▶ Your goal:
In the records that follow, the lines from the one containing "Spreaker (289, 2431)" to the one containing "bespoke (124, 1375)", inclusive, are to be given again exactly.

═══ Extracted data

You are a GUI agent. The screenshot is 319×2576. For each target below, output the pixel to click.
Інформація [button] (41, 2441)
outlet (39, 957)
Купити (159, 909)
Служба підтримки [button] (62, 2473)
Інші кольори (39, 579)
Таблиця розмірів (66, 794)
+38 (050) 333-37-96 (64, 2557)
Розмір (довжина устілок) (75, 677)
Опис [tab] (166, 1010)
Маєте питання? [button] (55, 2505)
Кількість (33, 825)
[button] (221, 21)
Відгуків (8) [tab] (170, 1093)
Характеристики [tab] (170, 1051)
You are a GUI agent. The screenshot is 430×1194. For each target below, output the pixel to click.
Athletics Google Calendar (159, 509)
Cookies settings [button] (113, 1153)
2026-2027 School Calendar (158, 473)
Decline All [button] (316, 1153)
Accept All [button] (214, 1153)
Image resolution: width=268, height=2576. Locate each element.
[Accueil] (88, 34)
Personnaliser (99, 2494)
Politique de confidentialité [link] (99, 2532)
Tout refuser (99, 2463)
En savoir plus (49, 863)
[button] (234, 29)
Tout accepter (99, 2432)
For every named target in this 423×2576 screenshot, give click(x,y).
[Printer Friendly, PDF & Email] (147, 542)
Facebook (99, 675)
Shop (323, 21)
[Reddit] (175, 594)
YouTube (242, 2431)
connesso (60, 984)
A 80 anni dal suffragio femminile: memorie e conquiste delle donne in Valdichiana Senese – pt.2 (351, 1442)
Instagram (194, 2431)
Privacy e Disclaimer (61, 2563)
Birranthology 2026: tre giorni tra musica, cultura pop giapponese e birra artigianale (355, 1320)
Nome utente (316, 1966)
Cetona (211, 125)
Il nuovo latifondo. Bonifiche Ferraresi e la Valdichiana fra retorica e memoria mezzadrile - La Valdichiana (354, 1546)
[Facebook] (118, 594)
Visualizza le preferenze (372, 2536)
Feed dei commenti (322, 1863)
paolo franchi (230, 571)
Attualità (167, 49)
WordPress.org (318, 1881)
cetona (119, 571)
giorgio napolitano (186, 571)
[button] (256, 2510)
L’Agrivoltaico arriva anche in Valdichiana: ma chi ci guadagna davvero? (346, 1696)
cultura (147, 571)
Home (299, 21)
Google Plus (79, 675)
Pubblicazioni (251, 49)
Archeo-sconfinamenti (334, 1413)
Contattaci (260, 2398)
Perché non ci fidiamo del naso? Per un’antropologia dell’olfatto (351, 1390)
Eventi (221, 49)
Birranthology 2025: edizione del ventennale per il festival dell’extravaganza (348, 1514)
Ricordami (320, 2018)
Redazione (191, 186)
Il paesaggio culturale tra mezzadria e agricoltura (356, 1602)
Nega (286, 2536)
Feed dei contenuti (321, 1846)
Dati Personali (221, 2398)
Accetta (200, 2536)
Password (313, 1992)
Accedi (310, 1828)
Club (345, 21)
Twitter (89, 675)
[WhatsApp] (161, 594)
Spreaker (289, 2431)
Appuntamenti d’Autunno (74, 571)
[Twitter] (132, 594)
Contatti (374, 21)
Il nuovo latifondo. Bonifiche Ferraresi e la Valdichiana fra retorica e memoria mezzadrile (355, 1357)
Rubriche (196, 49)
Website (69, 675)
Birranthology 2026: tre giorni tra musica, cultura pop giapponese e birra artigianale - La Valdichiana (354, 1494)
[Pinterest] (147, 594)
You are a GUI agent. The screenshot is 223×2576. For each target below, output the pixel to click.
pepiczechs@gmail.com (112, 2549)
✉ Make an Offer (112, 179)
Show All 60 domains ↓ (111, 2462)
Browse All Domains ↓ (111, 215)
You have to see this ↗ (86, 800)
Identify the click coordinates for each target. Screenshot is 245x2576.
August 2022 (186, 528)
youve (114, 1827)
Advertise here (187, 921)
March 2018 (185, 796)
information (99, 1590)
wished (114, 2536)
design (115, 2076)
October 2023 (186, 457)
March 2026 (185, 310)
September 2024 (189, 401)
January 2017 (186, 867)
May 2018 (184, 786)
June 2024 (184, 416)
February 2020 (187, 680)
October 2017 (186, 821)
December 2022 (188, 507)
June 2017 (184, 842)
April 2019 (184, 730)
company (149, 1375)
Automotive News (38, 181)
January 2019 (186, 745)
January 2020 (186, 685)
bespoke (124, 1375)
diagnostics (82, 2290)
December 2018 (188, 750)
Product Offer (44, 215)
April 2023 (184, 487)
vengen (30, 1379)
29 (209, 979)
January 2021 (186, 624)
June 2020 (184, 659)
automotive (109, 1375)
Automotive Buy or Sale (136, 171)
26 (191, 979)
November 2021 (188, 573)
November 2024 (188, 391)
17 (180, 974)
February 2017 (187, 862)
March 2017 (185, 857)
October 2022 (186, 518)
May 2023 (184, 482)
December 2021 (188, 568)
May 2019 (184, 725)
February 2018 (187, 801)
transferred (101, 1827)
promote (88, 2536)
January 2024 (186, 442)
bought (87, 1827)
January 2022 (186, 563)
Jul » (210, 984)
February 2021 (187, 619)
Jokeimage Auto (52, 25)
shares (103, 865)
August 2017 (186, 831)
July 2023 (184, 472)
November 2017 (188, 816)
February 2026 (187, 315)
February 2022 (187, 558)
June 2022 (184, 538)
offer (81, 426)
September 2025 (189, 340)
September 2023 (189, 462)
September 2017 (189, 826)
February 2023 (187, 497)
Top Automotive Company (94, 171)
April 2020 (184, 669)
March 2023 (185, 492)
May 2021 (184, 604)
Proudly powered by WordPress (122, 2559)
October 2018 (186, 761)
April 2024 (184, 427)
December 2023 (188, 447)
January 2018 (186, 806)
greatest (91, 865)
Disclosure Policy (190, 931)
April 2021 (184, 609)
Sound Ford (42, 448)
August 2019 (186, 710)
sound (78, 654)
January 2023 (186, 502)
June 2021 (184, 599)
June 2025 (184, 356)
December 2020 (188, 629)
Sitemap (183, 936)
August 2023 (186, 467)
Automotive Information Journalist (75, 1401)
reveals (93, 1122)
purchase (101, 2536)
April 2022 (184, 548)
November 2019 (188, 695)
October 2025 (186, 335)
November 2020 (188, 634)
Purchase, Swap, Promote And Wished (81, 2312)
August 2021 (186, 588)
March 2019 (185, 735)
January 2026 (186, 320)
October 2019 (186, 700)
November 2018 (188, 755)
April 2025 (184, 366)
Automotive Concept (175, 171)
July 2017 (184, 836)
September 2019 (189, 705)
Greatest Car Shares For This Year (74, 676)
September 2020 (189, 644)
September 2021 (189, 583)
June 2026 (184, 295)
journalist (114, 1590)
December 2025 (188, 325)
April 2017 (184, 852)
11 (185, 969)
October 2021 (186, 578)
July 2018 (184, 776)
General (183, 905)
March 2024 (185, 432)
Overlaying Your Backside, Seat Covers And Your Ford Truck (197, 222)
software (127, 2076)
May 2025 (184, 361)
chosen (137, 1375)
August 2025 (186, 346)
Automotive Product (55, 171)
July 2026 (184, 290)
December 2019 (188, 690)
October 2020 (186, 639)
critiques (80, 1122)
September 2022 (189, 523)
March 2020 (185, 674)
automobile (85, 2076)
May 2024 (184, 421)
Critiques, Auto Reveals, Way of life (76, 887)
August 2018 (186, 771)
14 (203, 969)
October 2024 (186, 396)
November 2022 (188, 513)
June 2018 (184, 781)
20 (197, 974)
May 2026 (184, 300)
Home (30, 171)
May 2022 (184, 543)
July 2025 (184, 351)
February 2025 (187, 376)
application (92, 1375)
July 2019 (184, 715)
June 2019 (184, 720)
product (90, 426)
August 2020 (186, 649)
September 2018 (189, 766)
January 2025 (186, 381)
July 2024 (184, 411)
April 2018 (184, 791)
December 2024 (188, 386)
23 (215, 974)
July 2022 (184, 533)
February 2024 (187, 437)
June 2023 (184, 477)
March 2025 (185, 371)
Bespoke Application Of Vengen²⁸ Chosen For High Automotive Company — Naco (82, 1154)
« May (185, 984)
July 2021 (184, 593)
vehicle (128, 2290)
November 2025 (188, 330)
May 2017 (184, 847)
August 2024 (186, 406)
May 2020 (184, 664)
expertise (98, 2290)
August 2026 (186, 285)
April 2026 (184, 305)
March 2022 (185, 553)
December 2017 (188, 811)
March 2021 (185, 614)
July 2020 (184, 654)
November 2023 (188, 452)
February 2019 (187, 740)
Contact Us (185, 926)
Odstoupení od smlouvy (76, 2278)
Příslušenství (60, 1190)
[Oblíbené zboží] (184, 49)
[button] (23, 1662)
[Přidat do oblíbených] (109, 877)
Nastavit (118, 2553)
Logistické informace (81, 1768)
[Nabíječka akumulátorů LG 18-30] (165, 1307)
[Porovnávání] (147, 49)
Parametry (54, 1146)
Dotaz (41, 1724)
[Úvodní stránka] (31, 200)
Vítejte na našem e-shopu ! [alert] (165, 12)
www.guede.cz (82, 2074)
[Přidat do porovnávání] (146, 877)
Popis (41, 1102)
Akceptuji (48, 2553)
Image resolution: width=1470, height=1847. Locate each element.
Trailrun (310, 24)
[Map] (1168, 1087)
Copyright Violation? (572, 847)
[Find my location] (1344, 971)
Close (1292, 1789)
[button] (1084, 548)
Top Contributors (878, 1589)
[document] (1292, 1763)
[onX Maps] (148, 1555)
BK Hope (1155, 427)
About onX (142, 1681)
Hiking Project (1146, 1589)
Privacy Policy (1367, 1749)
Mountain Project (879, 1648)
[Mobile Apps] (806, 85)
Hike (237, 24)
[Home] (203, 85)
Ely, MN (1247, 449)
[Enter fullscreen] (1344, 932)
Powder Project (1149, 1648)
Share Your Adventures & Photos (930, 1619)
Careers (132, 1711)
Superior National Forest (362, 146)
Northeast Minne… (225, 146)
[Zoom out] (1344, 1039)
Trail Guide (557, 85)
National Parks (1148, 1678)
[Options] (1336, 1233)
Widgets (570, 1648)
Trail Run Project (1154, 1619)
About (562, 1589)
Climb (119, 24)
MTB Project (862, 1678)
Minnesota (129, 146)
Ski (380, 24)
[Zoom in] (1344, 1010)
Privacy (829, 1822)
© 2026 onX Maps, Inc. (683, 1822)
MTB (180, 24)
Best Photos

══════

▶ Answer space:
Spreaker (289, 2431)
Appuntamenti d’Autunno (74, 571)
[Twitter] (132, 594)
Contatti (374, 21)
Il nuovo latifondo. Bonifiche Ferraresi e la Valdichiana fra retorica e memoria mezzadrile (355, 1357)
Rubriche (196, 49)
Website (69, 675)
Birranthology 2026: tre giorni tra musica, cultura pop giapponese e birra artigianale - La Valdichiana (354, 1494)
[Pinterest] (147, 594)
You are a GUI agent. The screenshot is 223×2576. For each target below, output the pixel to click.
pepiczechs@gmail.com (112, 2549)
✉ Make an Offer (112, 179)
Show All 60 domains ↓ (111, 2462)
Browse All Domains ↓ (111, 215)
You have to see this ↗ (86, 800)
Identify the click coordinates for each target. Screenshot is 245x2576.
August 2022 (186, 528)
youve (114, 1827)
Advertise here (187, 921)
March 2018 (185, 796)
information (99, 1590)
wished (114, 2536)
design (115, 2076)
October 2023 (186, 457)
March 2026 (185, 310)
September 2024 (189, 401)
January 2017 (186, 867)
May 2018 (184, 786)
June 2024 (184, 416)
February 2020 (187, 680)
October 2017 (186, 821)
December 2022 (188, 507)
June 2017 (184, 842)
April 2019 (184, 730)
company (149, 1375)
Automotive News (38, 181)
January 2019 (186, 745)
January 2020 (186, 685)
bespoke (124, 1375)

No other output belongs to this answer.